You'll have to formulate your own opinion of how a single event might alter your life, as each person's experience is different and the essay is about your thoughts on the matter--not mine. Having said that, I can offer some ideas for you to take into consideration.
In "The Painted Door," John's wife, Ann, chose, to marry him, despite the fact that he is, in his own view, "dull-witted." The narrator tells us that he is "a slow, unambitious man, content with his farm and cattle, [and] naively proud of Ann." He seems homely, with his beard growth and weathered hands.
By contrast, Ann is clearly bored, restless, and lacking something to make her feel complete. When John leaves for one day, she busies herself painting the cabinets and door just to keep her hands busy, to keep her mind focused. She never sees anyone else, so John suggests Steven come over to play cards, because "you haven't seen anybody but me for the last two weeks."

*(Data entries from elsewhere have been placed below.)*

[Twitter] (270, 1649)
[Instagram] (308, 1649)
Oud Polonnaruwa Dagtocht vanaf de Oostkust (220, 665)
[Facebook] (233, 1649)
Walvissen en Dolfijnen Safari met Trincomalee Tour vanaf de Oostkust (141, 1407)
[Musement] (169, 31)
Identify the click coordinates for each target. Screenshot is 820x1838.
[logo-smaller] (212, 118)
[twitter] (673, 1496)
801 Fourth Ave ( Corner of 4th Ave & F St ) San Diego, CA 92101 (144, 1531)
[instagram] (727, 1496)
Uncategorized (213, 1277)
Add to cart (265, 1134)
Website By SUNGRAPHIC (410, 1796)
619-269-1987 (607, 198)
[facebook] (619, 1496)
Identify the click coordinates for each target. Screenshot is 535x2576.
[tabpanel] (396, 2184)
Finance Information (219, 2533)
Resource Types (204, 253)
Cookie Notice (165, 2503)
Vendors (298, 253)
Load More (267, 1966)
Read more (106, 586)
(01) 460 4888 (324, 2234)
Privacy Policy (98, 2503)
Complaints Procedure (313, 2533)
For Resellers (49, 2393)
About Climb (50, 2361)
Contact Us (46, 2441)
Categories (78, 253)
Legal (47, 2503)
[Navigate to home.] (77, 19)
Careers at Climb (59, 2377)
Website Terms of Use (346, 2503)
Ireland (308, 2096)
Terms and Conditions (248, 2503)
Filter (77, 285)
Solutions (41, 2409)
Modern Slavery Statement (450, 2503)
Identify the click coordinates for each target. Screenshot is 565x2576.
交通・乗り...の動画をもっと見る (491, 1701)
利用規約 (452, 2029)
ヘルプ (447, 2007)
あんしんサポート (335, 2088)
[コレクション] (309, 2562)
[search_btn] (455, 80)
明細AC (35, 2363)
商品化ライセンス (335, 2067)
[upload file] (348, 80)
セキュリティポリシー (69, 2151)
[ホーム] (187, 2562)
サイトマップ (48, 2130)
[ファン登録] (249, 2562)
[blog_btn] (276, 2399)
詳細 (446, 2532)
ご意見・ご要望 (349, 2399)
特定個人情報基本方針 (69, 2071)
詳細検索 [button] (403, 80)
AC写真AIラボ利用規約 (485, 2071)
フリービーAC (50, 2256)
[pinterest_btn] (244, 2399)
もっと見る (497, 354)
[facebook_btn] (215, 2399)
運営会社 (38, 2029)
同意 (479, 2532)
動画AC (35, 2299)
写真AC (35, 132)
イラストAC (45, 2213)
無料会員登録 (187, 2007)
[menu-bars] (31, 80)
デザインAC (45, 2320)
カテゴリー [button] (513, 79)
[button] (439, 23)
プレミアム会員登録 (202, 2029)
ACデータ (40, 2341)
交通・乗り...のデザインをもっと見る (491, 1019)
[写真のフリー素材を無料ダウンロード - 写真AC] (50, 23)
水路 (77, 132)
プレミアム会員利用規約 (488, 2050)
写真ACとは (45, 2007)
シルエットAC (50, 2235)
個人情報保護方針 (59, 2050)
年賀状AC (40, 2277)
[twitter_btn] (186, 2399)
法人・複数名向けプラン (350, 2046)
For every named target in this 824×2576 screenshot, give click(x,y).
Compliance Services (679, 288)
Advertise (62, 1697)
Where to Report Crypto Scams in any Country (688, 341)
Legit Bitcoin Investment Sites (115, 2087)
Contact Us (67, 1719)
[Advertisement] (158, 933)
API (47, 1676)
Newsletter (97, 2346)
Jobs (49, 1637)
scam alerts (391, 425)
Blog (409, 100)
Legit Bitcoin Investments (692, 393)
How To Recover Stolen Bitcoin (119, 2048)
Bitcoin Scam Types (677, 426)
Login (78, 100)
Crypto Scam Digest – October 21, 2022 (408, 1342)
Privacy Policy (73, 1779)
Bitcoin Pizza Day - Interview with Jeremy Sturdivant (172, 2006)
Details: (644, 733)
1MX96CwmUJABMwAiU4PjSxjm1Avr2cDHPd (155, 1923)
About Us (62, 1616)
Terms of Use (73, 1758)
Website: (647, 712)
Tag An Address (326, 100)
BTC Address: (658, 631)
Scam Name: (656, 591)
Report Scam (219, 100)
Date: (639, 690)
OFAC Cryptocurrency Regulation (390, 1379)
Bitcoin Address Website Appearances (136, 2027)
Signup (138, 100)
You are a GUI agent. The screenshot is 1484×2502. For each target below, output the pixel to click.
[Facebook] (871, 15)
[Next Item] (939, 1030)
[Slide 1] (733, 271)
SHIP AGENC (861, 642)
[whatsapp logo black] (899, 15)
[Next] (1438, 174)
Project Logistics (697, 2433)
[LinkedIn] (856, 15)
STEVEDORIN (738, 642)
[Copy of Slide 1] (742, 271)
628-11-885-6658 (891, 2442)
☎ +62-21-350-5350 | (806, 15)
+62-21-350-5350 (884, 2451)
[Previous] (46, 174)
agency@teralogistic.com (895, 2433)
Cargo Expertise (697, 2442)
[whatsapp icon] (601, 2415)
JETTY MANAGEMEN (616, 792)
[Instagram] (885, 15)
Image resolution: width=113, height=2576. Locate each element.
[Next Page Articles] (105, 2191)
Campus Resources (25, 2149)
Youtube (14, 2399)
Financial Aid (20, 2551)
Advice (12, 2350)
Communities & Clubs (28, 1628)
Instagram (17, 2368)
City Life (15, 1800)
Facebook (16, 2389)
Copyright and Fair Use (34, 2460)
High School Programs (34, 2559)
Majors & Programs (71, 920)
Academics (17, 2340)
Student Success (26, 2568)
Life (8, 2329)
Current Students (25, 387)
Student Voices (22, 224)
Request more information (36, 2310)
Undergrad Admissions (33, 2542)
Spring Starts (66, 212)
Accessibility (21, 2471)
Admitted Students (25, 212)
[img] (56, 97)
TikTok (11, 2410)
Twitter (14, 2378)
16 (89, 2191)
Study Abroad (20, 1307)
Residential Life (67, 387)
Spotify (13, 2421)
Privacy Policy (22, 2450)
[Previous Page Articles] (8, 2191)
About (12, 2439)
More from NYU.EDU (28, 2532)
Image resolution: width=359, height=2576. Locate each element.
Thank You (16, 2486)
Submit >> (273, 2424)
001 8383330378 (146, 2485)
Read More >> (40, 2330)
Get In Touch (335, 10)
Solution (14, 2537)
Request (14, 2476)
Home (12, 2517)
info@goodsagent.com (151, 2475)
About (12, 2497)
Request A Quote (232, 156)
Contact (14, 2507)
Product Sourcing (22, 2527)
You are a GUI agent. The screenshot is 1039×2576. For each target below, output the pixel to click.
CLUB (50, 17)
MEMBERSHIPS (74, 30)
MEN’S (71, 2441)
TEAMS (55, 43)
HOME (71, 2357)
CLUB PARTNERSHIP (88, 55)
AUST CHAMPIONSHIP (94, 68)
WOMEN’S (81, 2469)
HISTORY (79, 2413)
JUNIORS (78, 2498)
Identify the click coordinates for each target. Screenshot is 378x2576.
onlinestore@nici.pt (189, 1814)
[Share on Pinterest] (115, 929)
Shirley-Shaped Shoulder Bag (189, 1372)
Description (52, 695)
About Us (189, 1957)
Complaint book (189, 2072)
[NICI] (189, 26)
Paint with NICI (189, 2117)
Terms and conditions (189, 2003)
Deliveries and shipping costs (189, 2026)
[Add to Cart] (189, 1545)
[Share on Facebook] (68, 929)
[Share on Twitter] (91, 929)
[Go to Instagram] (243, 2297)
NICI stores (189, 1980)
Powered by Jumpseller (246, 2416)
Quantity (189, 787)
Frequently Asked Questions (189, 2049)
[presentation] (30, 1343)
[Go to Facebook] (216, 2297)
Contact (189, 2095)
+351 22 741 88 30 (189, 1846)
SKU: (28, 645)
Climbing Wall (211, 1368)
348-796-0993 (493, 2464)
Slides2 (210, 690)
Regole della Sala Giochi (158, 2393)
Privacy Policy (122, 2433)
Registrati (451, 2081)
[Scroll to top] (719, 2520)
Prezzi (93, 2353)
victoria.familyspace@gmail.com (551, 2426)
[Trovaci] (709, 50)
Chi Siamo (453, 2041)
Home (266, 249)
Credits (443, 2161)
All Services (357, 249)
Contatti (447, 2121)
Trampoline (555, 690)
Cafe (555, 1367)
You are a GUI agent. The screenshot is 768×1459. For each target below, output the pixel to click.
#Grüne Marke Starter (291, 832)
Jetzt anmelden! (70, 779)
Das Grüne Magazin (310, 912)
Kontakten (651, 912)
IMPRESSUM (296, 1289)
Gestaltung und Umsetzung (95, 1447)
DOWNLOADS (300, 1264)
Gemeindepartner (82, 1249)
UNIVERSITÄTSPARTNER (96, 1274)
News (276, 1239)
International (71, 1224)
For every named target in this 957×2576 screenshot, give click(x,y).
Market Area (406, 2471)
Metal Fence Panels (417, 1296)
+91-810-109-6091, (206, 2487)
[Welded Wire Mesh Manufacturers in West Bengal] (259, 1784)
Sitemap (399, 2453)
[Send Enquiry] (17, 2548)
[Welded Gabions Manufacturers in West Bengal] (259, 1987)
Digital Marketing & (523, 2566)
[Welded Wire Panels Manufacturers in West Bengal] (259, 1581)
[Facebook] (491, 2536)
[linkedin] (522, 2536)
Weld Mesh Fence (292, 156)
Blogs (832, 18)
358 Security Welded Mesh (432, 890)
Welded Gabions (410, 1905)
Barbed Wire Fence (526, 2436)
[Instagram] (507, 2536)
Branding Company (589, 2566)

John is a simple man, a doting husband, but Ann wants and needs something more--yet feels guilty for feeling that way. Thus, the first event that significantly altered her life, although it happens before the story, is marrying a man poorly suited for her.
The more obvious event that changes her life is her decision to sleep with Steven when they both become convinced that John will not make it home that night through the storm. This arrangement doesn't affect Steven, so far as we are told; there's no passion, no guilt (we aren't told how he reacts when they find John the next morning). Ann, however, sees the paint on his hand and knows the pain she brought him, and why he walked back into the storm, and we have reason to believe that this single discovery is a significant event in her life which will alter her forever.
My opinion is that life is made up of such moments upon which fate turns.